Would you credit it?

Here’s an interesting insight from the US into the robustness of the business model of Services Corporation International, the clumping, predatory and often bungling funeral chain which begat our very own Dignity Caring Funeral Services.  Dignity is not a notably bungling organisation, but the challenges they both face are related:

Because of the lack of industry growth, Service Corporation and its peers have increasingly focused on preneed sales to drive revenue. While paying for a funeral at the time of death is unavoidable, paying in advance is highly discretionary. As a result, the company’s revenue has declined through the recession. More important, proceeds from preneed sales are placed in trusts until the actual funeral services are delivered. Service Corporation carried an investment portfolio of about $3 billion at the end of 2009, with about 40% of that portfolio invested in equities. If this portfolio suffers serious impairments or generates insufficient income, the company could be materially affected.

Dignity is profitable, but it is also leveraged. And, as Andrew Plume pointed out a while back, its figures in many branches are very low. The business pages of UK newspapers customarily talk up Dignity and advise investors that it’s a safe haven for their money. I don’t know that that is how it is seen by any who know the industry. Have any of you funeral directors out there got any money in Dignity?

The single most influential factor is this: the public does not like using a chain funeral director.

Read the whole story here.

Dig those stats

I received this interesting insight into Dignity’s profitability the other day from a good friend of the GFG, Andrew Plume.
I was mulling over some Dignity stats the other day.

Much is made of 65,000 funerals having been carried out for year ending December 2009. Given that they merrily declare having “546 funeral locations” in the UK, are those figures really that strong?
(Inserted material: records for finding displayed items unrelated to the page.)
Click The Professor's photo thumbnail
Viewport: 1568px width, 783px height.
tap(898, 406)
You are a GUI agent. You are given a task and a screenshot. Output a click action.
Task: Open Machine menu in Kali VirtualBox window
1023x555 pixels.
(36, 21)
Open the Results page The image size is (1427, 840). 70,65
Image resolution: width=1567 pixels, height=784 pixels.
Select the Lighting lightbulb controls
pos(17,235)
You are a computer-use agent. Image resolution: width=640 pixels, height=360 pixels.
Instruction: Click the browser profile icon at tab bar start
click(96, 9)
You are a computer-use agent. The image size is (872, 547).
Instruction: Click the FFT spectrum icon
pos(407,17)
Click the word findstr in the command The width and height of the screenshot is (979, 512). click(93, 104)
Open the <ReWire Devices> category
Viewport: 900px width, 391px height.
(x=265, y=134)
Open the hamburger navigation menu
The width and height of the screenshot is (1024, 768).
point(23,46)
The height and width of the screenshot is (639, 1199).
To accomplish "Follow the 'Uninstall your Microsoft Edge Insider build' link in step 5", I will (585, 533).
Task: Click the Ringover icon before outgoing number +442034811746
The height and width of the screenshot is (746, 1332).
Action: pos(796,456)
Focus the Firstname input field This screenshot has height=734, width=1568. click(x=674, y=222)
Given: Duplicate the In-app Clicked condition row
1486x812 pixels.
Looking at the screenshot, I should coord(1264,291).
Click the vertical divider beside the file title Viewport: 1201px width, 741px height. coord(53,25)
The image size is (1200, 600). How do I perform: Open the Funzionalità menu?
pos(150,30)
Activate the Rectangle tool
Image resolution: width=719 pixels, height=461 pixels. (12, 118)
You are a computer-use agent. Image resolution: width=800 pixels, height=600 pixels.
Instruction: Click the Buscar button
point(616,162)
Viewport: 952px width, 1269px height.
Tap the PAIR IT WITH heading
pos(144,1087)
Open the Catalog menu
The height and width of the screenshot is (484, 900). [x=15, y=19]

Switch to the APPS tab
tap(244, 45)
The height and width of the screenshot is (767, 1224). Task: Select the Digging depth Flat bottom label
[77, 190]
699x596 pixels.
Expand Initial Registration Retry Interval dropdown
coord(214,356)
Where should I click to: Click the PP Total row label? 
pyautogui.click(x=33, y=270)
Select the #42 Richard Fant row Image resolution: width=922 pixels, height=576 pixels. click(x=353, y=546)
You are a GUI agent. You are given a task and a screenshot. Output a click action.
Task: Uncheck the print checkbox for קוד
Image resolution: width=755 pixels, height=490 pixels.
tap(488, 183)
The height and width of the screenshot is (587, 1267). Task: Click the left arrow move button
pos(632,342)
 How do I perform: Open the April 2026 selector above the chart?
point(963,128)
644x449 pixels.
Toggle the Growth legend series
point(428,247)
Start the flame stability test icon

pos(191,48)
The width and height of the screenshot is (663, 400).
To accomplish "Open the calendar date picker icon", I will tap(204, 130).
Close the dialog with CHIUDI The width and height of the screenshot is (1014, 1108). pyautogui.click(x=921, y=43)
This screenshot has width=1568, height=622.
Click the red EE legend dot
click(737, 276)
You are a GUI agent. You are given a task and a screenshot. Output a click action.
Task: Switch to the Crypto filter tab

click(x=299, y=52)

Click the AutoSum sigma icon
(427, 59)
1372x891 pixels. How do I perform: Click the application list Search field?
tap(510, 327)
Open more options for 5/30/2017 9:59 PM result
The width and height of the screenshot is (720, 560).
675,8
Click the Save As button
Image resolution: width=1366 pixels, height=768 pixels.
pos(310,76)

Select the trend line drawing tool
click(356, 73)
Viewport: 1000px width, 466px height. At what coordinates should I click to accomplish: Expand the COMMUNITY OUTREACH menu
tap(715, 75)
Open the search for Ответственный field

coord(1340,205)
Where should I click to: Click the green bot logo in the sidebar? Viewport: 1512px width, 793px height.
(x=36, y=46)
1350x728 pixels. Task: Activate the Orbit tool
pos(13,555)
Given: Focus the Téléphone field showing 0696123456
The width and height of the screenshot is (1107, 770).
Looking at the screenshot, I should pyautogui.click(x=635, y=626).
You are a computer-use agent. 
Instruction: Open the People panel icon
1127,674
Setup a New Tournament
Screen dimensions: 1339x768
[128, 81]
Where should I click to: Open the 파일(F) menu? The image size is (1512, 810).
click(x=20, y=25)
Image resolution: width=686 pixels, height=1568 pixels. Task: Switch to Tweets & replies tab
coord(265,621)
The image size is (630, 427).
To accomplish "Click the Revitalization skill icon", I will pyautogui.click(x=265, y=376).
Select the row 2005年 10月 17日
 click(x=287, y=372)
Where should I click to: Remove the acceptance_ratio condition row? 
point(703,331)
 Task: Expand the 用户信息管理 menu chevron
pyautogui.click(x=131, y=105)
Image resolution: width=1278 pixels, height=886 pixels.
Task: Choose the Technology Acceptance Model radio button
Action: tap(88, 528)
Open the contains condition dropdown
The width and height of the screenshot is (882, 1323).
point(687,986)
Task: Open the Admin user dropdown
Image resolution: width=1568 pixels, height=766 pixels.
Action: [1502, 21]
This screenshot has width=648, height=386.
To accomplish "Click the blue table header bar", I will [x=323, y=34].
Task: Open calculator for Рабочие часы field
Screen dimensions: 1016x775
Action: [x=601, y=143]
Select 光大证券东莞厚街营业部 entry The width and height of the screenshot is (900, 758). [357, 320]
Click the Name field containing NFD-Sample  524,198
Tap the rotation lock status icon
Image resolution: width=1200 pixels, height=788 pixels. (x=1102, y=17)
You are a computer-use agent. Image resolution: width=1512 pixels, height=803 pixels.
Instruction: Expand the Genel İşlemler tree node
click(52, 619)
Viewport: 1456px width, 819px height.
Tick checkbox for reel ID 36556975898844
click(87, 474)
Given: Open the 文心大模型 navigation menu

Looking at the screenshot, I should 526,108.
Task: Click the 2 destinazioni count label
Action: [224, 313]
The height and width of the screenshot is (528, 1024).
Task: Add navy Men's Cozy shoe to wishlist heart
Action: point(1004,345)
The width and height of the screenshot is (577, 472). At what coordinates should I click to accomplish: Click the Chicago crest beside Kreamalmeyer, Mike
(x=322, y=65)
This equates to 119 funerals per branch per year. That’s hardly impressive and looking at the name firms that they trade under, some of whom were fantastic names when long ago independent, I would personally be very unhappy with these results. As I’ve said before, some of these branches simply have to be considerably under performing. Dignity reckon that their market share last year was 11.8%. Is that really such a good ‘return’?

Compare this to at least two independent family firms that I know well. They both own their own buildings and each only trade from one location. Both are on course for 550-600 funerals this year, possibly more. Each of them have minimal advertising costs and no vast amounts of area management to pay for, which is the case with Dignity. Both of these firms are cheaper than Dignity.

Not difficult to draw conclusions on profitability?
Hmnn…

Thanks, Andrew!

The wages of solicitude

We worry about our football clubs. Many are encumbered by stonking debts. Manchester United owes £716 million.

What of our big undertaking businesses? Well, Dignity Caring Funeral Services has just published figures which provide the current answer to that question. And the answer is (sit down, please, and clutch your whisky) that Dignity are leveraged to the tune of £250 million.

Bad news: in 2009 they performed 3,700 fewer funerals than in 2008.

Good news: profits rose 6 per cent to £37.5 million.

Bad news: price per funeral rose by 6 per cent.

Good news: shareholder payouts are up by 10 per cent.

Conclusion: caring for investors, crapping on consumers.

Take it to them!

It’s widely known in the funeral business that the prices charged by Co-operative Funeralcare and Dignity are on the whole higher than those charged by their independent competitors – the family businesses and new start-ups – so many of them passionate ex-Funeralcare employees who tell me they learned everything about what not to do at Funeralcare.


Funeral consumers don’t know about this. They don’t do price comparison shopping. And considering most of them buy just two funerals in their lifetime, and most of them don’t have any recently comparable experience, they just assume hopefully that the prices charged by everyone are about the same. They assume that Funeralcare, with its ethical trumpeting and working class roots in will be on their side.

Caveat emptor! And here let’s exonerate Dignity. Dignity’s in it for the money. It’s making lots. Well done, chaps! Don’t necessarily like you for it, but realise that the rules of the game are capitalism, and that you play hard and, er, fair.

Why do so many independents moan about the higher prices charged by the big boys yet do nothing to get the message out? Because it would look undignified? I don’t know that it would look less dignified than boasting about how cheap your low-cost funeral is as you do at the moment in your coded way.

In Nottingham, the eminently respectable and excellent AW Lymn make no secret of their competitive pricing structure. They break it down and spell it out graphically. Way to go, I’d reckon.

I’m grateful to blog follower Andrew Plume for this intelligence. Thank you, Andrew.